I can recite it like the beads of the rosary, how he was born in the very north of the country, in the mountains, bought by the local team while still a minor, how he led the very modest soccer team of Cagliari to win the Serie A championship in the 1969-70 season and how he never left the local team nor Cagliari, despite (the) outrageously generous offers by the richest and more blazoned clubs to claim him their own. But never did he go, never did he leave, always he said “I want to stay in Cagliari, I want to remain in Sardinia, because the people welcomed me when I was a nobody, and I will never forget”. I even know that he remains the top scorer of the Italian national team to this day, [SFX NEWS CLIPS?] the thunderbolt that awes the crowds to move aside as he goes by. And suddenly I am taken there, on this same street but so many years ago, little me, I am suddenly there, taken back…
The first thing that I remember are the particles of dust dancing in the air, suspended. I’m mesmerised. They look like fairy dust sparkling in the sunbeams entering through the window. I have never seen those sparkles at night, but this is a night that every forbidden action is possible and allowed.
And then the little golden ring, the one I just got for my fifth birthday, it hurts as it digs into my fingers. My hand is small, squeezed inside the hand of Dad who is holding me too tightly, afraid that we might get separated by the crowd.
I am as small as my hand. I have never seen anything like this, I feel... I feel strange inside my chest, a little bit scared, I bite my lips and hang tighter at Dad’s hand, and he pulls me, drags me, I am walking blindly, I cannot see beyond the barrier of legs, and I would like to see the people chanting. The laugher is contagious when it reaches me. I hold on tightly, tighter than the people pushing, and nothing matters anymore. Surrounded by buildings that, I am sure, I have seen before, but on this magic night everything has taken a new life, and my black patent leather shoes, those with the strap and the shiny button, bought for my fifth birthday, even those have become too tight after walking and now standing who knows how long already, elbowing to keep the position.
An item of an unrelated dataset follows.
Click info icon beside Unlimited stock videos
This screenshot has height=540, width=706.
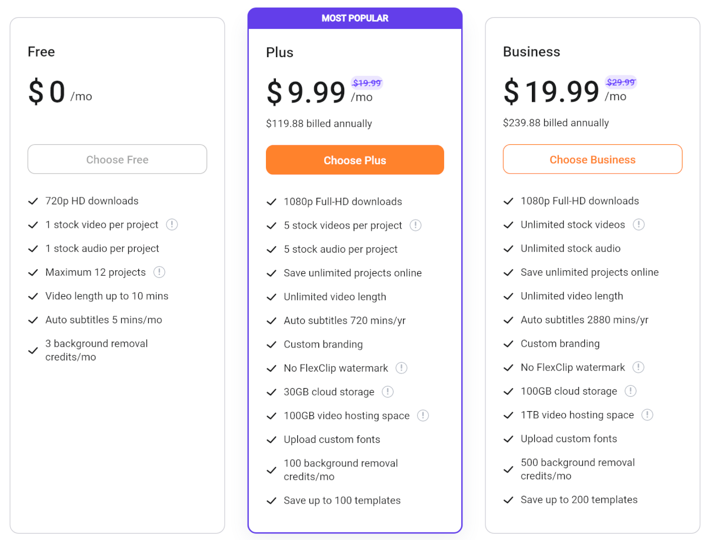tap(638, 224)
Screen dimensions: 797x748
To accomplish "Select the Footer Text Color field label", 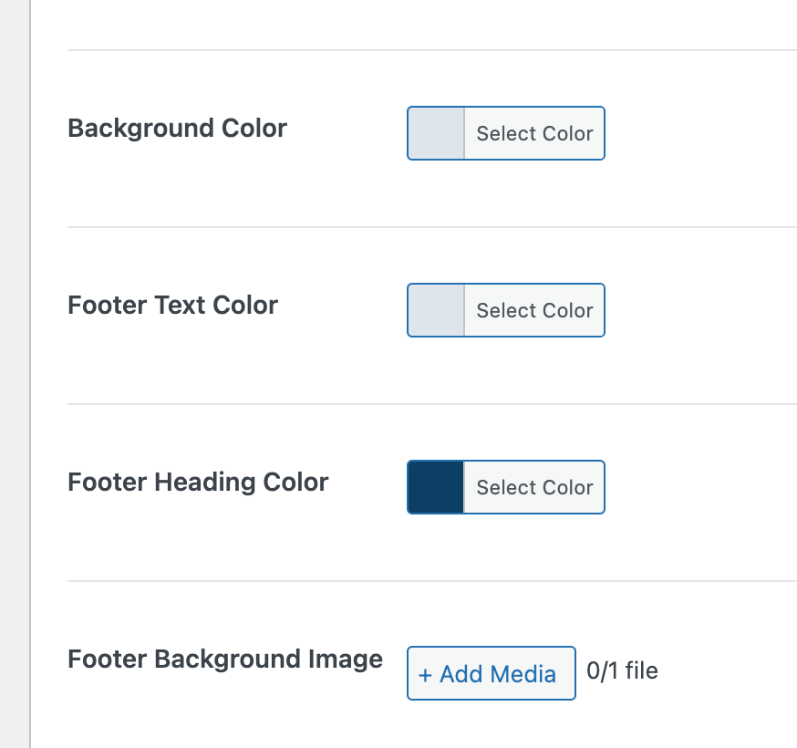I will (172, 306).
And then it happens, fireworks explode, and dust, and colours, and more screams and suddenly I feel the hands lifting me up and I am on Dad’s shoulders and he screams “Guarda, guarda! Ora arriva, guarda!” – Look, look, it’s coming! – I don’t know what am I supposed to look at but I look and I laugh and I clap my hands, and I am tall, taller than all the heads around, and I can see the faces, and the tears in the eyes – people are crying! - and the screams, and the sparks of the fireworks, and my heart pounding. I hold on tightly, ecstatic and terrified. And while I’m there, hanging or suspended, it finally happens, and suddenly, [but just for a moment], the crowd staggers, like a blind, gigantic creature, that moves right and left, and everybody is chanting his name and it is all this, but even more, crowd parting like opening a door, Moses parting the Red Sea.
And then everything stops, and for a very long moment, the face of the hero is right in front of me, and I lean forward, stretching out with my hand, but before I can touch it, the life-size papier-mâché statue of the top goal scorer, Gigi Riva, carried in procession to celebrate the victory of the 1969-1970 Serie A Championship, is sucked back into the crowd.
I mean, this is what I picture in my mind. The truth of the matter is that on that magic April night, I was nowhere near the crowd. I was at home, in bed with measles. The one cheering the champion on, sitting on my Dad’s shoulder is my older brother, always a favourite.
But hey, I am the storyteller and podcaster in the family. So, cope with it, in my memory that’s me, cheering and chanting and screaming at the top of my voice. And THIS is the sound of a superhero.
GIGI RIVA! C’È SOLO UN GIGI RIVA! UN GIGI RIVA! C’È SOLO UN GIGI RIVA! [there is only one Gigi Riva].